The traditional two-story McMansion or suburban tract home popular during the building boom of the 1980s and 90s will no longer be ideal for homeowners as they reach their 70s, 80s or 90s.

Ohio architect Richard Taylor said that one of the biggest updates he’s done in home design is adding a second master bedroom to the lower level.

“We’ve seen a lot of people who love their house and their neighborhood but they are afraid of not being able to get up and down the stairs to their master bedroom,” Taylor said.

This trend is reflected in the "New Home in 2015" study by the NAHB. Surveyed home builders ranked first-floor master bedrooms in second-story homes as “very likely” in new homes.

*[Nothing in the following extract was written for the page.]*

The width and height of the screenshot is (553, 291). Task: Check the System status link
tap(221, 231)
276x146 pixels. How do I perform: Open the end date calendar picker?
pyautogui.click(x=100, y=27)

Main-level master bedrooms aren’t the only change in new constructed homes, said Melman.

“The idea is to incorporate things that people might need,” he explained. “If you anticipate using a wheelchair, that’s one issue.”

Other universal access additions include:

  • Open floor plan
  • Step-less, walk-in showers
  • Lighted, wider hallways and doorways
  • Slip-free surfaces
  • Grab bars
  • Countertops that can raise or lower
  • Touchless or tap-on faucets
  • Ramps

The need for aging in place solutions have created a pop-up of companies and online resources all designed to tackle education and installation of these features. Twenty percent of home builders expect new construction to embrace aging in place with more universal access in new homes.

“You don’t want it to be institutional,” Melman said. The idea is to have a home with “some flexibility built in.”